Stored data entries
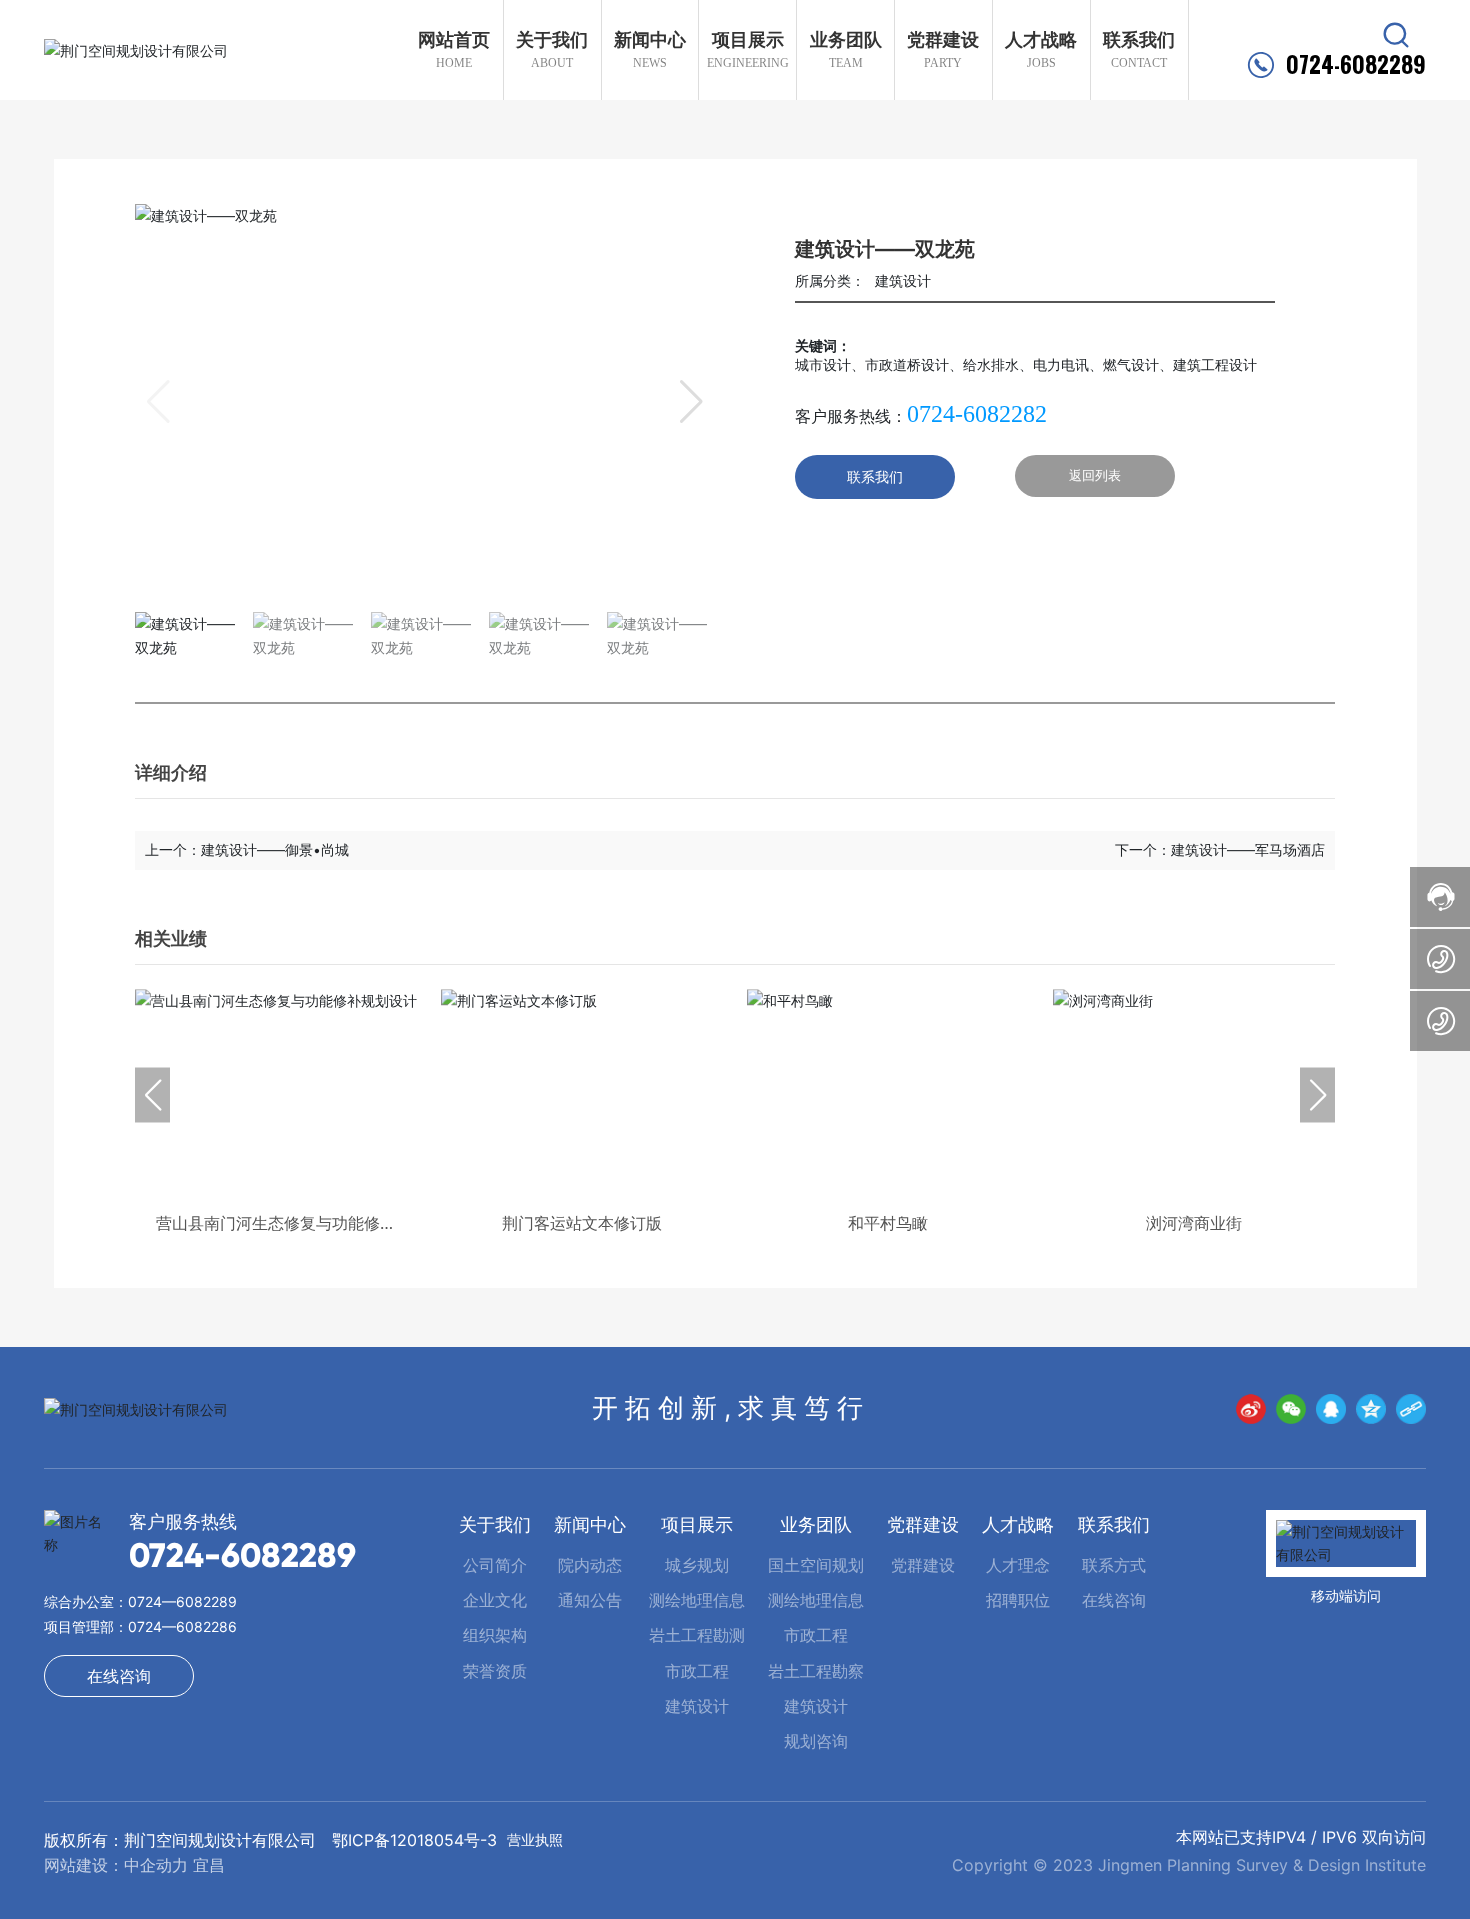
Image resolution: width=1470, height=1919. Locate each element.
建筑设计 (903, 280)
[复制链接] (1411, 1409)
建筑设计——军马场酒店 (1248, 849)
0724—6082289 (182, 1601)
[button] (691, 402)
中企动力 (156, 1865)
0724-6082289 (1356, 64)
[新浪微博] (1251, 1409)
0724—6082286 (182, 1626)
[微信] (1291, 1409)
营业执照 (535, 1839)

* Your task
Write out the records above in full and exactly, with no pictures.

* Task solution
Image resolution: width=1470, height=1919. Locate each element.
建筑设计 (903, 280)
[复制链接] (1411, 1409)
建筑设计——军马场酒店 (1248, 849)
0724—6082289 (182, 1601)
[button] (691, 402)
中企动力 (156, 1865)
0724-6082289 (1356, 64)
[新浪微博] (1251, 1409)
0724—6082286 (182, 1626)
[微信] (1291, 1409)
营业执照 (535, 1839)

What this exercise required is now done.